Warren Littlefield '74
As President of NBC television, Littlefield was responsible for developing the shows that defined 90's television, including "Seinfeld," "Friends," "Cheers," "ER," and "The Cosby Show."
Under his watch as President of the Entertainment Division, NBC won an amazing 168 Emmy awards and numerous other industry honors. In addition, as President of NBC Entertainment, he oversaw the development and production of NBC's prime time, late night and Saturday-morning entertainment programming. During his last three seasons with the network, NBC sold an industry record $6.5 billion in prime-time advertising — $2 billion more than its closest competitor.
In December 1979, Littlefield joined NBC as the Manager of Comedy Development. At that time, NBC had no comedies ranked among Nielsen's top 25 shows. Less than two years later, he was promoted to Vice President, Current Comedy Programs. As the captain of the network's comedy department, he helped develop award-winning series such as "Cheers," "Family Ties," "The Cosby Show," "The Golden Girls," and cast Will Smith in "Fresh Prince of Bel Air." During those years, NBC climbed out of the Nielsen ratings basement and went on to enjoy a history-making, six-year ride as the top-rated network.

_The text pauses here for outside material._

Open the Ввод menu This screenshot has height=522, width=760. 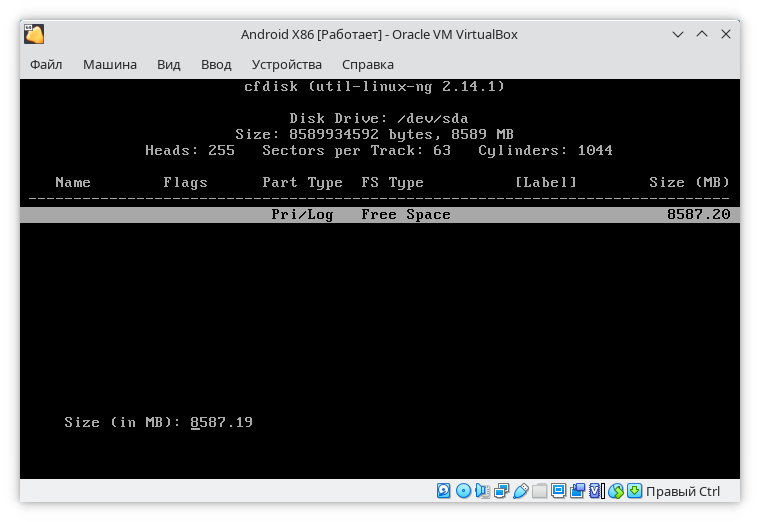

In his final year at NBC, he supervised the development of "Will and Grace" and "Providence," both owned by NBC Studios, as well as "The West Wing." He initiated the development of "Law and Order: Special Victims Unit," which began the industry trend of procedural spin-offs.
Among a long list of Emmy and audience-winning long form programs, Littlefield acquired the holiday film classic "It's a Wonderful Life" and reinvented it as an "NBC Classic;" broadcast the encore presentation of the original "Peter Pan;" and acquired and presented - without commercial interruption - the Oscar-winning film "Schindler's List," which was seen by over 60 million Americans in its initial broadcast.
The Littlefield Company represents the newest chapter in Littlefield's television career. In 2001 he signed a multi-year deal to develop and executive produce television shows for the Network Television Division of Paramount. Since its inception the company has produced five prime-time television series including the critically-acclaimed "Keen Eddie," which launched Sienna Miller's career. The company signed a multi-year development deal with ABC Studios.
A native of Montclair, N.J., Littlefield began his career at Westfall Productions in New York City, where he developed and produced prime-time specials and movies. At age 26, he produced "The Last Giraffe," a made-for-television movie that was shot exclusively on location in Kenya.
He attended the School of Government and Public Administration at American University in Washington, D.C., before earning a degree in psychology at Hobart.
Littlefield is currently on the Board of Directors of Dynamic Digital Depth and serves on the boards of the L.A. Free Clinic, Heal the Bay, the Environmental Media Association, the National Coalition of Christians and Jews, and the UCLA School of Film, Theater and Television.